(Extracted data entries)
============================================================

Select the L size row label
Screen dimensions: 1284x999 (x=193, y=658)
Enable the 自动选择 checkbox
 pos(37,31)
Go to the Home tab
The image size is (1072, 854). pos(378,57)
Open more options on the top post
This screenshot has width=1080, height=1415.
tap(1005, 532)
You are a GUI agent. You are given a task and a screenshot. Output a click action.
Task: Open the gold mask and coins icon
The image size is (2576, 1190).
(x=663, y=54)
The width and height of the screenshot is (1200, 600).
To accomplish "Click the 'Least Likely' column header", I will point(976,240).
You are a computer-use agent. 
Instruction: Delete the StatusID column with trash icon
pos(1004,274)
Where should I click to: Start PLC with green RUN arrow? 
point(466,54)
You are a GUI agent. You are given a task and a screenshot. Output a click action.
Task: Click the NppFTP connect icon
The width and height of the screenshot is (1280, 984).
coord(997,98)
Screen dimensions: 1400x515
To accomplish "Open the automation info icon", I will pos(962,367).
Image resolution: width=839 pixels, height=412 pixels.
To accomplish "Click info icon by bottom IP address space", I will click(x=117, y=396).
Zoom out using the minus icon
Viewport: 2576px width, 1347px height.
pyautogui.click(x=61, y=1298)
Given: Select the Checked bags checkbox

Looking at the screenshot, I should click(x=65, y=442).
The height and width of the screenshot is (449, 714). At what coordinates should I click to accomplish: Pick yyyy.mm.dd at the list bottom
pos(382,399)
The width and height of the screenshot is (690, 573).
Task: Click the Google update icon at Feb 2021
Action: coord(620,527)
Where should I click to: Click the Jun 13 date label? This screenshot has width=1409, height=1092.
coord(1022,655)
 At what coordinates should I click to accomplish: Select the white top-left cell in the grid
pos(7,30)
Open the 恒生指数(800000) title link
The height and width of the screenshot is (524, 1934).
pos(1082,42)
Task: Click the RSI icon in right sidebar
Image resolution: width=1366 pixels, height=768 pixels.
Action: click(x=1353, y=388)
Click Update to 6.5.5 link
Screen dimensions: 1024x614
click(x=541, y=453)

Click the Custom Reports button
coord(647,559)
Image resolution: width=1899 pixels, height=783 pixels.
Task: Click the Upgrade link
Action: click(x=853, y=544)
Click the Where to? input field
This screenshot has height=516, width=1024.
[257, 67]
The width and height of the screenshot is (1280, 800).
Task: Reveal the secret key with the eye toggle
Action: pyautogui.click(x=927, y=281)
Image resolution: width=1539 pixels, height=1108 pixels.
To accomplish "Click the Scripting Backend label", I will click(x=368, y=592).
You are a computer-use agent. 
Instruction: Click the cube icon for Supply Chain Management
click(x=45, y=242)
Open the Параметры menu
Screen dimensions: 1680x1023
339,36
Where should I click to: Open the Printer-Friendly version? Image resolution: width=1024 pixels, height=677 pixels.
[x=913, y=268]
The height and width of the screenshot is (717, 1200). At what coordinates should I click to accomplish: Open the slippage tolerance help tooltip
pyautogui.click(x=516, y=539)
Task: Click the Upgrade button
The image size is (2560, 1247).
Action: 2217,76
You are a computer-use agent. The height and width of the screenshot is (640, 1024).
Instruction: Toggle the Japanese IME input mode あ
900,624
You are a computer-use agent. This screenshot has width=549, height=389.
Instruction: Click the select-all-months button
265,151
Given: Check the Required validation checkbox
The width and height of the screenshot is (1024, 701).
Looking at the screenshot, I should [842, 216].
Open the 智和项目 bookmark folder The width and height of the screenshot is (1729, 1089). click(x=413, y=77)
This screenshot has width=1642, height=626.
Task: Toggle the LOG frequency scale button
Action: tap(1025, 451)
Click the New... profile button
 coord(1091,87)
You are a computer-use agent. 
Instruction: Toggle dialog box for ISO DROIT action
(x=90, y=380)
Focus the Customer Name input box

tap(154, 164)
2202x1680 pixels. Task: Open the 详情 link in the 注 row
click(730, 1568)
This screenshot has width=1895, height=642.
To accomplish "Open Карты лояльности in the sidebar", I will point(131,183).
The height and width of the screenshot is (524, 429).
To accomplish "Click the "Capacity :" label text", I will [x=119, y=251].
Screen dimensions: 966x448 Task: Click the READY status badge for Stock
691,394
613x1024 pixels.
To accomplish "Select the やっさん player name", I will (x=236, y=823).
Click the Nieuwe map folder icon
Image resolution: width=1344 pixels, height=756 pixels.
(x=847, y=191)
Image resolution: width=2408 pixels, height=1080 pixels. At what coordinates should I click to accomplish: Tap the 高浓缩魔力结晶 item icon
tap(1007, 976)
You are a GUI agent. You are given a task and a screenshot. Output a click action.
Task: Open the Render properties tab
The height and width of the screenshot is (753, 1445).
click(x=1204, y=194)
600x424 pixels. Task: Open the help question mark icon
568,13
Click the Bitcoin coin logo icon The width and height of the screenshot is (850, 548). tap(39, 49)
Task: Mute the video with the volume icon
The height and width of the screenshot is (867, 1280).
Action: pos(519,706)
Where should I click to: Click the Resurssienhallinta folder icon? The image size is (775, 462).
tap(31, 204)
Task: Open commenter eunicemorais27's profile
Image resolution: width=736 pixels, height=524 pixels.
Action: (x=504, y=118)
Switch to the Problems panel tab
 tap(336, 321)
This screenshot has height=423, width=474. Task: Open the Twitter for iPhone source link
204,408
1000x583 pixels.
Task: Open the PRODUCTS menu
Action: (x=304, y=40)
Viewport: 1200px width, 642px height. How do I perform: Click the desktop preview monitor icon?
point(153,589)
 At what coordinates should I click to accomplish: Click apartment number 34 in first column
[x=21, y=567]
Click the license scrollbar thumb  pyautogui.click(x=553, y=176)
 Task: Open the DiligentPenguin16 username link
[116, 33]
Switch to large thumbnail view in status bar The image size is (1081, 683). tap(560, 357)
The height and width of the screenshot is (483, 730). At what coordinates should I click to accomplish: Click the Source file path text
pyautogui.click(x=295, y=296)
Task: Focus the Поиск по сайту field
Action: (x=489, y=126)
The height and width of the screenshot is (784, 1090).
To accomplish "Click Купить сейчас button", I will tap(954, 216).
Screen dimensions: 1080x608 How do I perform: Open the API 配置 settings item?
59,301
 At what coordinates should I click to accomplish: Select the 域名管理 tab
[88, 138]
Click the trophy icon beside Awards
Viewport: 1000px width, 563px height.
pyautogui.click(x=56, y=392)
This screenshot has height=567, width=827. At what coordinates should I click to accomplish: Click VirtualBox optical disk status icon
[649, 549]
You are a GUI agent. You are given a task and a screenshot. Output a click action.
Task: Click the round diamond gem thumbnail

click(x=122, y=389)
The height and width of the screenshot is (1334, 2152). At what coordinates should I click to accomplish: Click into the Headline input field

============================================================

» **How to complete this task**
From the records above, show each line that contains the word "sidebar".

» **Response box**
Task: Click the RSI icon in right sidebar
To accomplish "Open Карты лояльности in the sidebar", I will point(131,183).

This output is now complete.